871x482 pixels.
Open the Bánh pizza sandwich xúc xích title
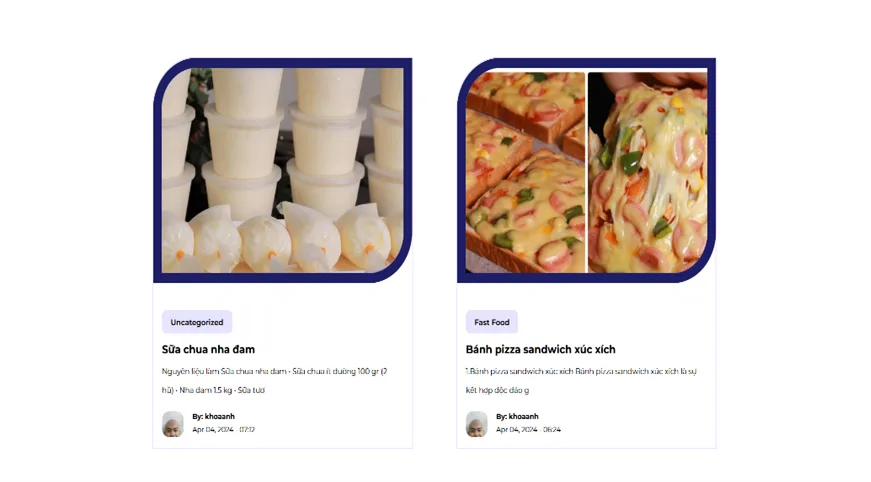pos(540,349)
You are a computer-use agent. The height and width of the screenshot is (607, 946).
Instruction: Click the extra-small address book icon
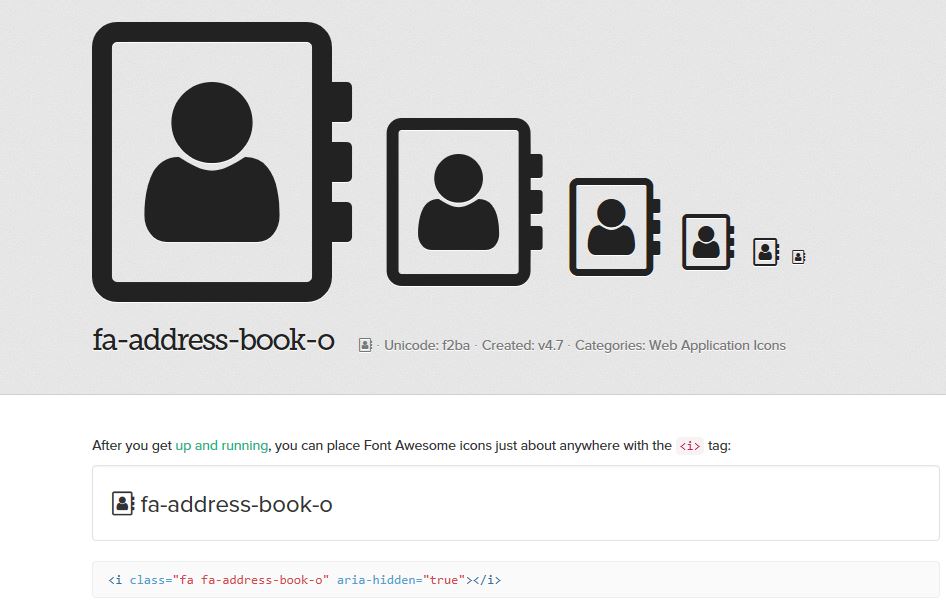(x=765, y=252)
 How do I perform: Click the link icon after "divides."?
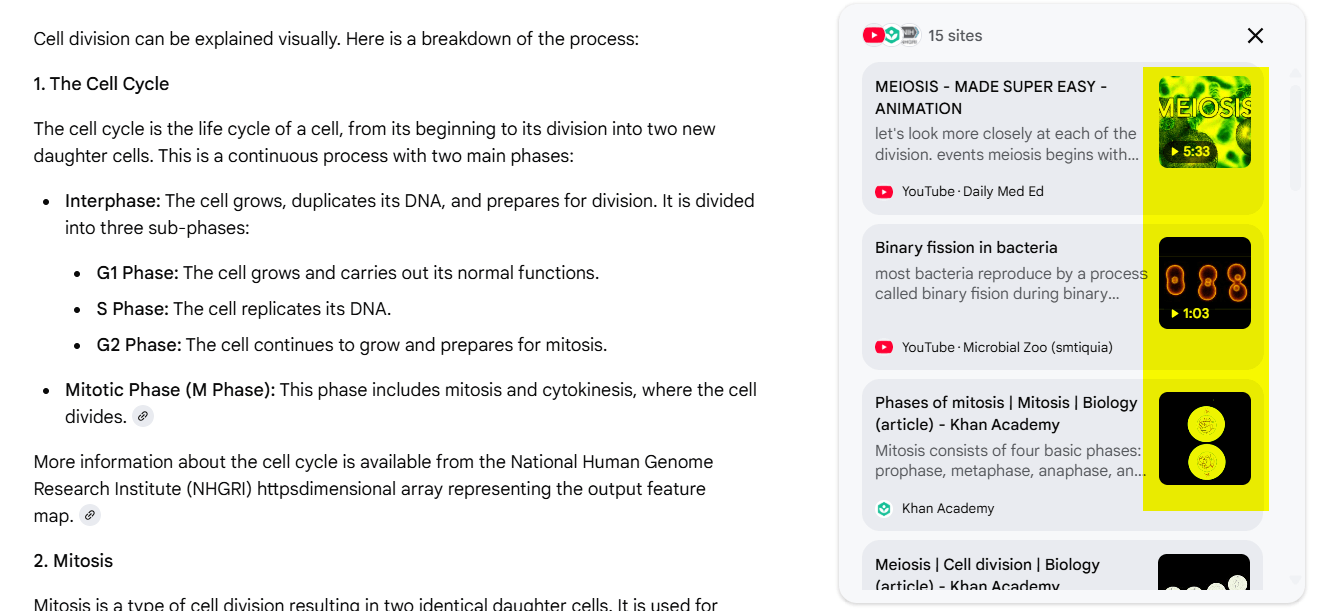[x=143, y=416]
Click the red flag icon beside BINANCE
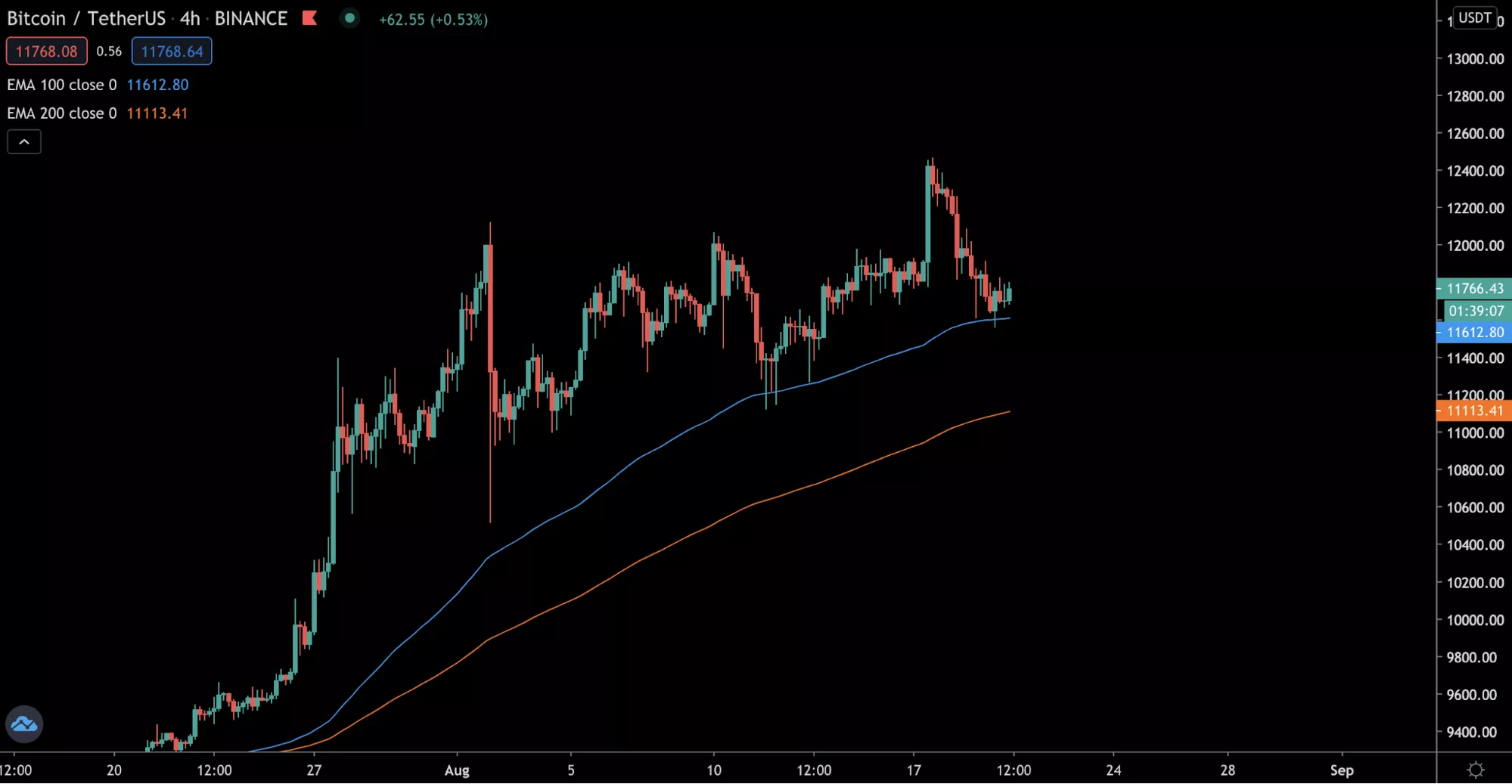 [x=309, y=18]
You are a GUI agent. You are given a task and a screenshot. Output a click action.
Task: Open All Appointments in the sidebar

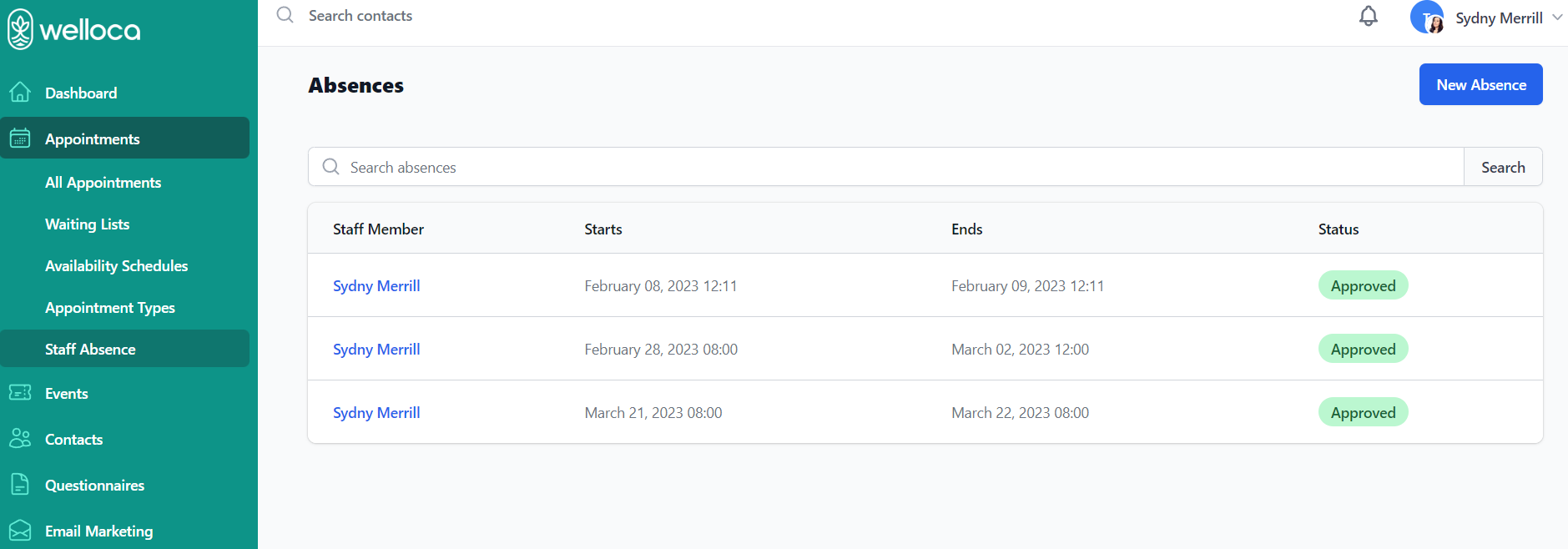pyautogui.click(x=103, y=183)
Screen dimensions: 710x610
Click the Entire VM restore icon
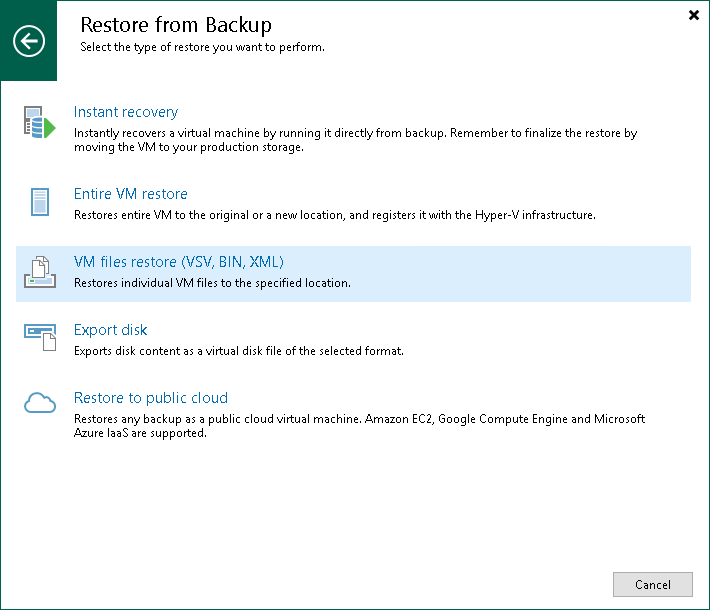[40, 203]
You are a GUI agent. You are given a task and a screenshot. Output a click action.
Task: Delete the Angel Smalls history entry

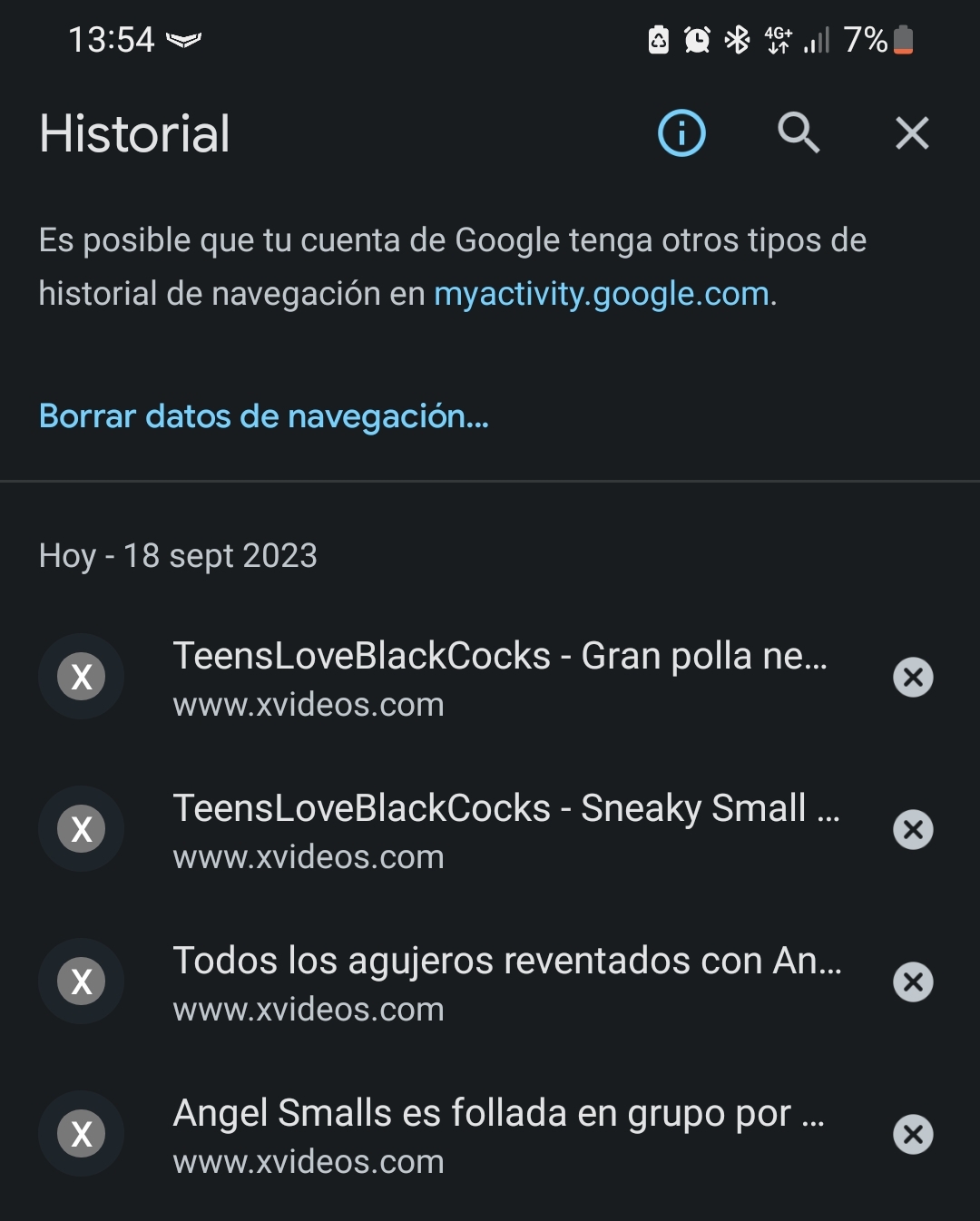[913, 1134]
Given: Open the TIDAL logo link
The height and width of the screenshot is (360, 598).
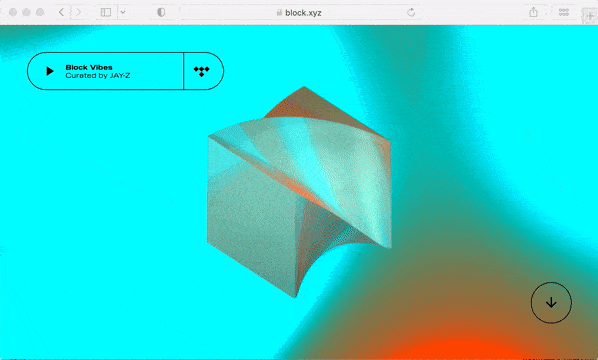Looking at the screenshot, I should (x=201, y=71).
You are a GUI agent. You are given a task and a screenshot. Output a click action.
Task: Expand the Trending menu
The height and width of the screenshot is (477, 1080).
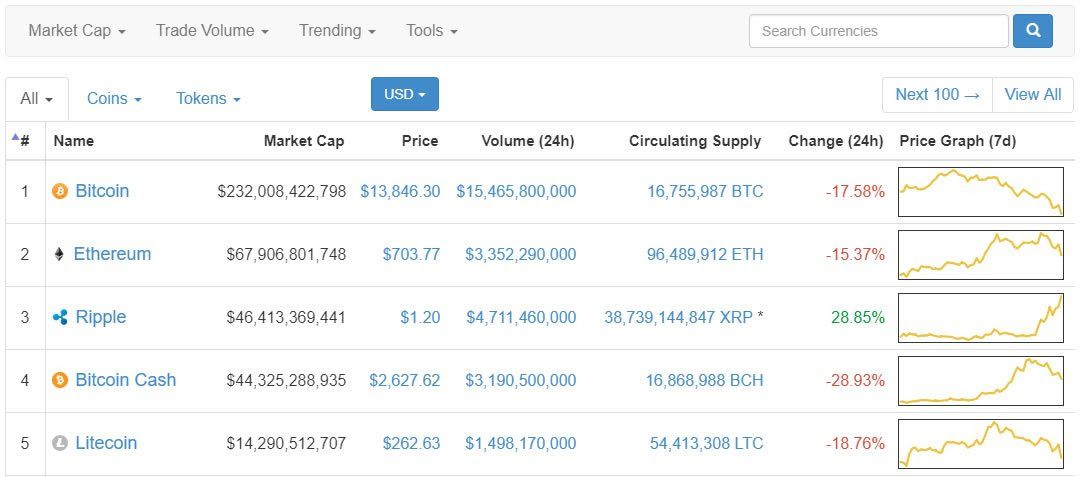tap(338, 31)
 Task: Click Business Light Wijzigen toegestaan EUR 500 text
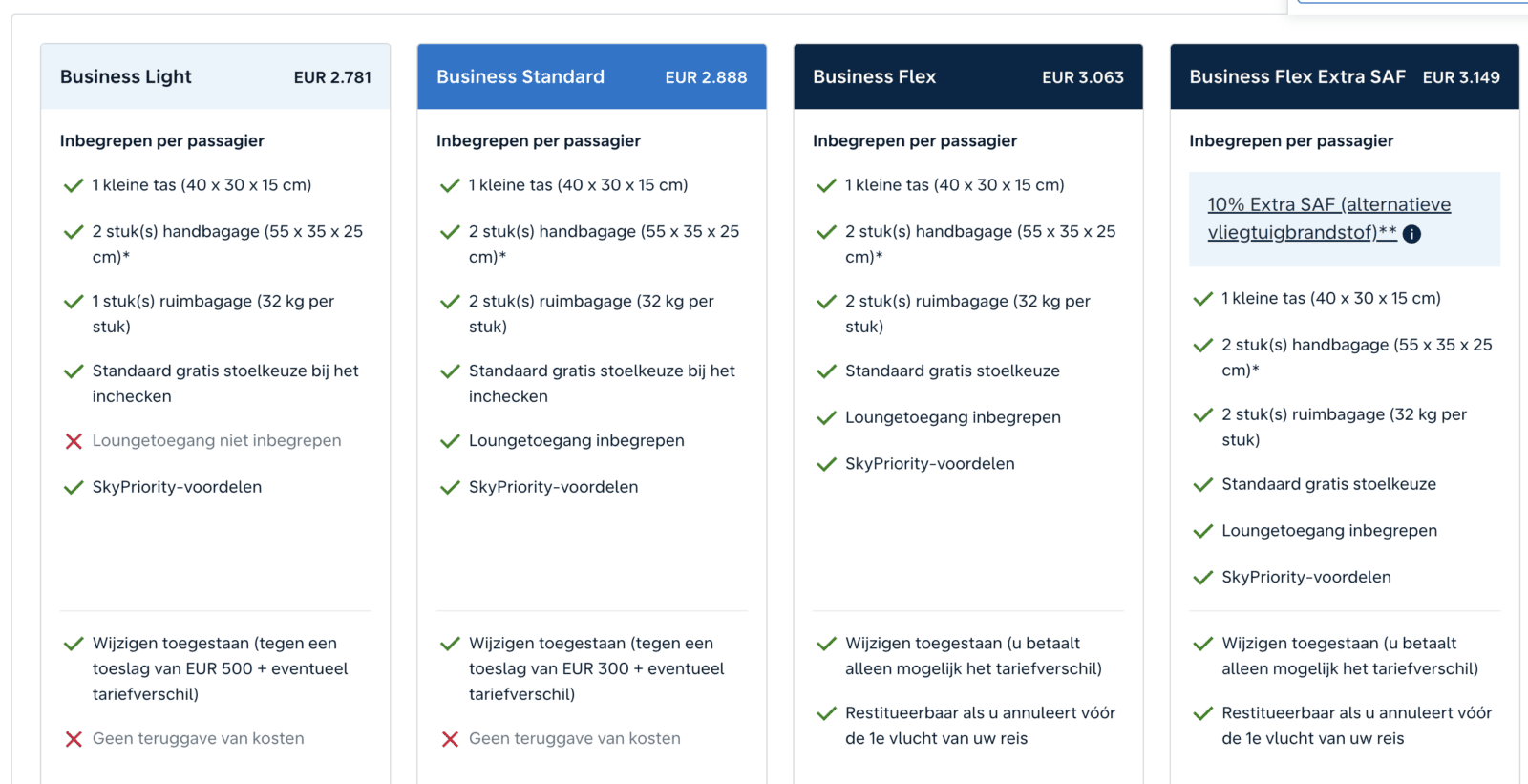click(x=221, y=668)
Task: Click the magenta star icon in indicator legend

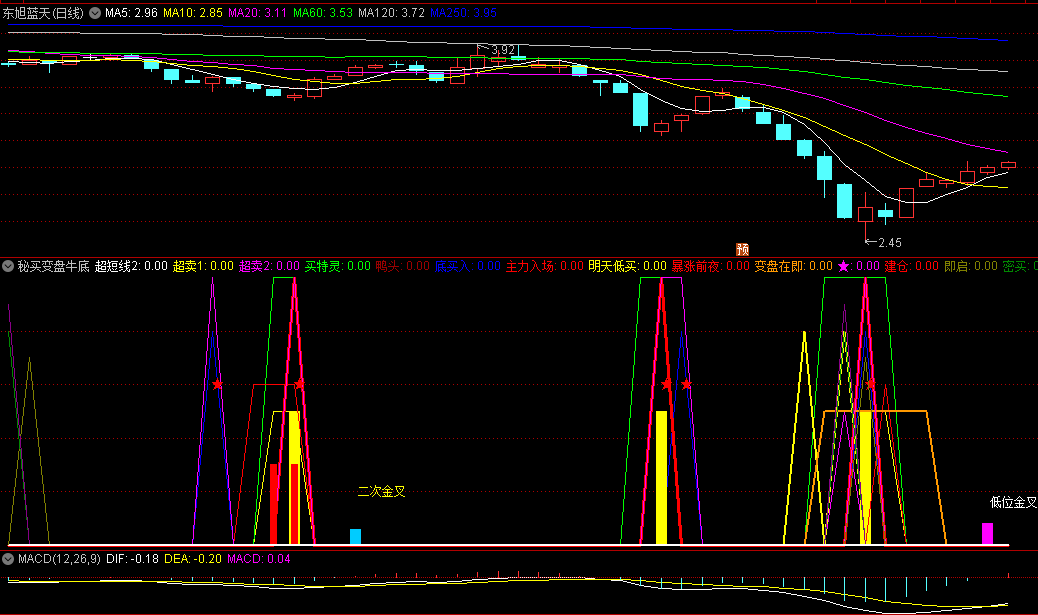Action: [843, 266]
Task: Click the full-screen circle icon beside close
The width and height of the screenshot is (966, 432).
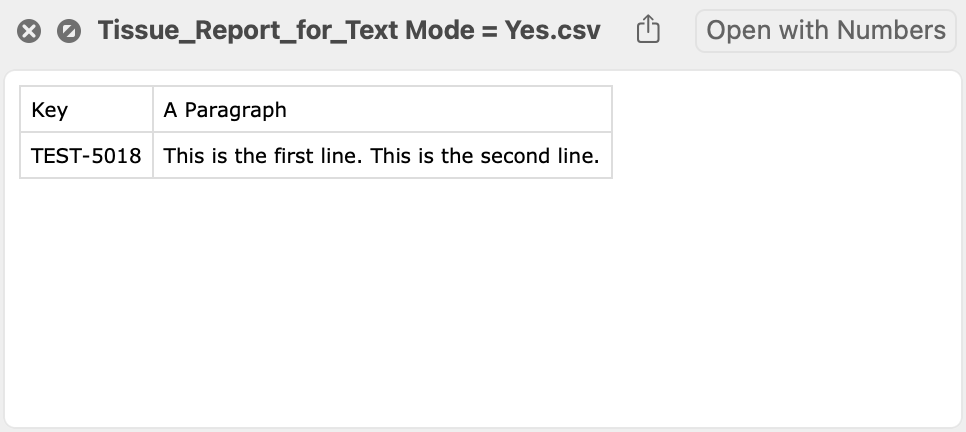Action: pos(68,31)
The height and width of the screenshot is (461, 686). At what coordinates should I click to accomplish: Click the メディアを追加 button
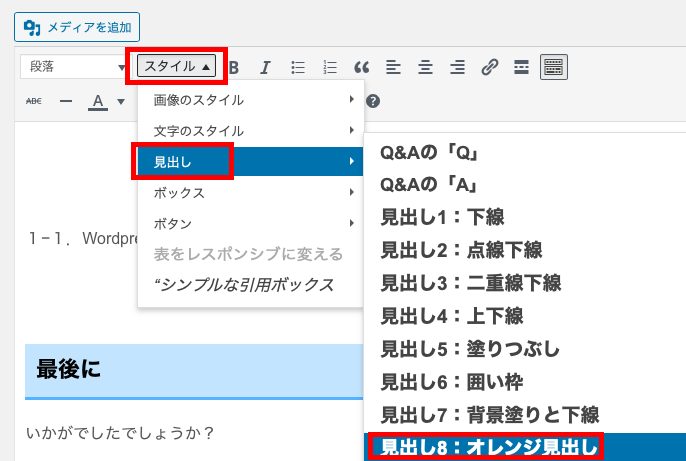77,26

● **Exercise brief**:
Retype the whole listing word for word. Skip the pictures.

● **Result of this task**:
871x482 pixels.
Open the Bánh pizza sandwich xúc xích title
pos(540,349)
You are a computer-use agent. The height and width of the screenshot is (607, 946).
Instruction: Click the extra-small address book icon
(x=765, y=252)
 How do I perform: Click the link icon after "divides."?
[x=143, y=416]
Click the red flag icon beside BINANCE
 [x=309, y=18]
You are a GUI agent. You are given a task and a screenshot. Output a click action.
Task: Open All Appointments in the sidebar

pyautogui.click(x=103, y=183)
Screen dimensions: 710x610
Click the Entire VM restore icon
[40, 203]
You are a GUI agent. You are given a task and a screenshot. Output a click action.
Task: Delete the Angel Smalls history entry

[913, 1134]
Given: Open the TIDAL logo link
The height and width of the screenshot is (360, 598).
Looking at the screenshot, I should (x=201, y=71).
You are a GUI agent. You are given a task and a screenshot. Output a click action.
Task: Expand the Trending menu
The height and width of the screenshot is (477, 1080).
tap(338, 31)
 Task: Click Business Light Wijzigen toegestaan EUR 500 text
click(x=221, y=668)
Task: Click the magenta star icon in indicator legend

Action: [843, 266]
Task: Click the full-screen circle icon beside close
The width and height of the screenshot is (966, 432).
Action: pos(68,31)
The height and width of the screenshot is (461, 686). At what coordinates should I click to accomplish: Click the メディアを追加 button
77,26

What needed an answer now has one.